Data for this exercise:
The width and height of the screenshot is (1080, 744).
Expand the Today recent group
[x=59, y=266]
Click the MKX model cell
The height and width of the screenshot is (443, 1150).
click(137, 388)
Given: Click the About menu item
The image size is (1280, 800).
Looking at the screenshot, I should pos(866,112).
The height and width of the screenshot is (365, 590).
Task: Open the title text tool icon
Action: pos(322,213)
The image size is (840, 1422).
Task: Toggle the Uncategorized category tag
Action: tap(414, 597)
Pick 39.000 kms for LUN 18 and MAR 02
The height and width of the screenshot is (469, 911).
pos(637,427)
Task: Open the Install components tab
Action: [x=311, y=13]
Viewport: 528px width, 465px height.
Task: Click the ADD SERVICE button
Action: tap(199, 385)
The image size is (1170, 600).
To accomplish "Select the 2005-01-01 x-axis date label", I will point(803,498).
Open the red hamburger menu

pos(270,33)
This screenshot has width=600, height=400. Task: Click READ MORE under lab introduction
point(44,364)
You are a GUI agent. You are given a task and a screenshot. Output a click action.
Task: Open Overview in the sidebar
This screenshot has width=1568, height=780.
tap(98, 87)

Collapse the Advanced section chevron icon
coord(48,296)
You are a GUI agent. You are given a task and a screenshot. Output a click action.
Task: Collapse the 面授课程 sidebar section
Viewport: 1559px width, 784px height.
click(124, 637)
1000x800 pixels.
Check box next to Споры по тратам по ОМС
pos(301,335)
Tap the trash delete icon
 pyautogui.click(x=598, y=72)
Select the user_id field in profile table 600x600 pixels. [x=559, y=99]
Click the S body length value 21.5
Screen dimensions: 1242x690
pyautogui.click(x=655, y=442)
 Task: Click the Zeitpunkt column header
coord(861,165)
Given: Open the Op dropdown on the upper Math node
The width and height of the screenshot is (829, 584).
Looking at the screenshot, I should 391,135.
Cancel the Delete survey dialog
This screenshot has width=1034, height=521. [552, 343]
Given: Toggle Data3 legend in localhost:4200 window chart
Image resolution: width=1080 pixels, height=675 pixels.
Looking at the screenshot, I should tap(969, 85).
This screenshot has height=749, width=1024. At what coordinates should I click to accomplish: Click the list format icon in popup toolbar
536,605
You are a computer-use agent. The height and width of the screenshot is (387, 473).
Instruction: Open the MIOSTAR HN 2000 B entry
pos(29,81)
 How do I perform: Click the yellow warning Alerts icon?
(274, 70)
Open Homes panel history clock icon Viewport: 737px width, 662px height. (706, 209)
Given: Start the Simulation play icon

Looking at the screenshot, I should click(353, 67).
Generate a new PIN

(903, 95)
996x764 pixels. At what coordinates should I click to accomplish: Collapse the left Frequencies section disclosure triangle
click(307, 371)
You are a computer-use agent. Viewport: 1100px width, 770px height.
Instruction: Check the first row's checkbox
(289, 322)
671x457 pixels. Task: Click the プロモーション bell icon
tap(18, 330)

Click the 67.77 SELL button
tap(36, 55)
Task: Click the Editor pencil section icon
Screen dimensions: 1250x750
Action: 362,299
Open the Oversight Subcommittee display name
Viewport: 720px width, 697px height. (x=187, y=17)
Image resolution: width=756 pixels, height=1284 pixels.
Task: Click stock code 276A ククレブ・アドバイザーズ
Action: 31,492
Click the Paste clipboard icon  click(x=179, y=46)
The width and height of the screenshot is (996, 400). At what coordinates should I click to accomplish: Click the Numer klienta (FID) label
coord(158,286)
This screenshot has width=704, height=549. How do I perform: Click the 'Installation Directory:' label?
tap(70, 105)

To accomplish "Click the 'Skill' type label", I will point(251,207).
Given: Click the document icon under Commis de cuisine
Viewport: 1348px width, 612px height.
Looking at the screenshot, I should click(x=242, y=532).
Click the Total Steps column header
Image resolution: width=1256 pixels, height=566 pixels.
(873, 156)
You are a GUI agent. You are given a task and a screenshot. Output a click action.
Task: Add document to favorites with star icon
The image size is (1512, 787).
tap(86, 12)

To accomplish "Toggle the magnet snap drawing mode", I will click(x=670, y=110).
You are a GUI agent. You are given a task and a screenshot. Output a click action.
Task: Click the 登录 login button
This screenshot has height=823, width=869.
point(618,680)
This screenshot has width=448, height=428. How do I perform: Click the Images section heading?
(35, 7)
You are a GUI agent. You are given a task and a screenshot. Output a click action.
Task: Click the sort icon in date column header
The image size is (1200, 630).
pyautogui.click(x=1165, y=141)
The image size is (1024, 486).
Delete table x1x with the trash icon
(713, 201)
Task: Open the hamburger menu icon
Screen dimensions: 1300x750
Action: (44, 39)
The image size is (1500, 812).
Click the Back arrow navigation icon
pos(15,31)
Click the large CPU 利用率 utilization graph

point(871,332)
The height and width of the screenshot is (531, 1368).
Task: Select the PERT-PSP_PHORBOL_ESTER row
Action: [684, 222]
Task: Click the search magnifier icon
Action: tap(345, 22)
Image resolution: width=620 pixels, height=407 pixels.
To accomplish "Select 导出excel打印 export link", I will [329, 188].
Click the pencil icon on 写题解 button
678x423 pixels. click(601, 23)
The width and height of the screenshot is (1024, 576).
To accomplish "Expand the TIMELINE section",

Your goal:
Line by line, output the listing above without alteration.

Output:
The width and height of the screenshot is (1080, 744).
Expand the Today recent group
[x=59, y=266]
Click the MKX model cell
The height and width of the screenshot is (443, 1150).
click(137, 388)
Given: Click the About menu item
The image size is (1280, 800).
Looking at the screenshot, I should pos(866,112).
The height and width of the screenshot is (365, 590).
Task: Open the title text tool icon
Action: pos(322,213)
The image size is (840, 1422).
Task: Toggle the Uncategorized category tag
Action: tap(414, 597)
Pick 39.000 kms for LUN 18 and MAR 02
The height and width of the screenshot is (469, 911).
pos(637,427)
Task: Open the Install components tab
Action: [x=311, y=13]
Viewport: 528px width, 465px height.
Task: Click the ADD SERVICE button
Action: tap(199, 385)
The image size is (1170, 600).
To accomplish "Select the 2005-01-01 x-axis date label", I will point(803,498).
Open the red hamburger menu

pos(270,33)
This screenshot has width=600, height=400. Task: Click READ MORE under lab introduction
point(44,364)
You are a GUI agent. You are given a task and a screenshot. Output a click action.
Task: Open Overview in the sidebar
This screenshot has width=1568, height=780.
tap(98, 87)

Collapse the Advanced section chevron icon
coord(48,296)
You are a GUI agent. You are given a task and a screenshot. Output a click action.
Task: Collapse the 面授课程 sidebar section
Viewport: 1559px width, 784px height.
click(124, 637)
1000x800 pixels.
Check box next to Споры по тратам по ОМС
pos(301,335)
Tap the trash delete icon
 pyautogui.click(x=598, y=72)
Select the user_id field in profile table 600x600 pixels. [x=559, y=99]
Click the S body length value 21.5
Screen dimensions: 1242x690
pyautogui.click(x=655, y=442)
 Task: Click the Zeitpunkt column header
coord(861,165)
Given: Open the Op dropdown on the upper Math node
The width and height of the screenshot is (829, 584).
Looking at the screenshot, I should 391,135.
Cancel the Delete survey dialog
This screenshot has width=1034, height=521. [552, 343]
Given: Toggle Data3 legend in localhost:4200 window chart
Image resolution: width=1080 pixels, height=675 pixels.
Looking at the screenshot, I should tap(969, 85).
This screenshot has height=749, width=1024. At what coordinates should I click to accomplish: Click the list format icon in popup toolbar
536,605
You are a computer-use agent. The height and width of the screenshot is (387, 473).
Instruction: Open the MIOSTAR HN 2000 B entry
pos(29,81)
 How do I perform: Click the yellow warning Alerts icon?
(274, 70)
Open Homes panel history clock icon Viewport: 737px width, 662px height. (706, 209)
Given: Start the Simulation play icon

Looking at the screenshot, I should click(353, 67).
Generate a new PIN

(903, 95)
996x764 pixels. At what coordinates should I click to accomplish: Collapse the left Frequencies section disclosure triangle
click(307, 371)
You are a computer-use agent. Viewport: 1100px width, 770px height.
Instruction: Check the first row's checkbox
(289, 322)
671x457 pixels. Task: Click the プロモーション bell icon
tap(18, 330)

Click the 67.77 SELL button
tap(36, 55)
Task: Click the Editor pencil section icon
Screen dimensions: 1250x750
Action: 362,299
Open the Oversight Subcommittee display name
Viewport: 720px width, 697px height. (x=187, y=17)
Image resolution: width=756 pixels, height=1284 pixels.
Task: Click stock code 276A ククレブ・アドバイザーズ
Action: 31,492
Click the Paste clipboard icon  click(x=179, y=46)
The width and height of the screenshot is (996, 400). At what coordinates should I click to accomplish: Click the Numer klienta (FID) label
coord(158,286)
This screenshot has width=704, height=549. How do I perform: Click the 'Installation Directory:' label?
tap(70, 105)

To accomplish "Click the 'Skill' type label", I will point(251,207).
Given: Click the document icon under Commis de cuisine
Viewport: 1348px width, 612px height.
Looking at the screenshot, I should click(x=242, y=532).
Click the Total Steps column header
Image resolution: width=1256 pixels, height=566 pixels.
(873, 156)
You are a GUI agent. You are given a task and a screenshot. Output a click action.
Task: Add document to favorites with star icon
The image size is (1512, 787).
tap(86, 12)

To accomplish "Toggle the magnet snap drawing mode", I will click(x=670, y=110).
You are a GUI agent. You are given a task and a screenshot. Output a click action.
Task: Click the 登录 login button
This screenshot has height=823, width=869.
point(618,680)
This screenshot has width=448, height=428. How do I perform: Click the Images section heading?
(35, 7)
You are a GUI agent. You are given a task and a screenshot. Output a click action.
Task: Click the sort icon in date column header
The image size is (1200, 630).
pyautogui.click(x=1165, y=141)
The image size is (1024, 486).
Delete table x1x with the trash icon
(713, 201)
Task: Open the hamburger menu icon
Screen dimensions: 1300x750
Action: (44, 39)
The image size is (1500, 812).
Click the Back arrow navigation icon
pos(15,31)
Click the large CPU 利用率 utilization graph

point(871,332)
The height and width of the screenshot is (531, 1368).
Task: Select the PERT-PSP_PHORBOL_ESTER row
Action: [684, 222]
Task: Click the search magnifier icon
Action: tap(345, 22)
Image resolution: width=620 pixels, height=407 pixels.
To accomplish "Select 导出excel打印 export link", I will [329, 188].
Click the pencil icon on 写题解 button
678x423 pixels. click(601, 23)
The width and height of the screenshot is (1024, 576).
To accomplish "Expand the TIMELINE section",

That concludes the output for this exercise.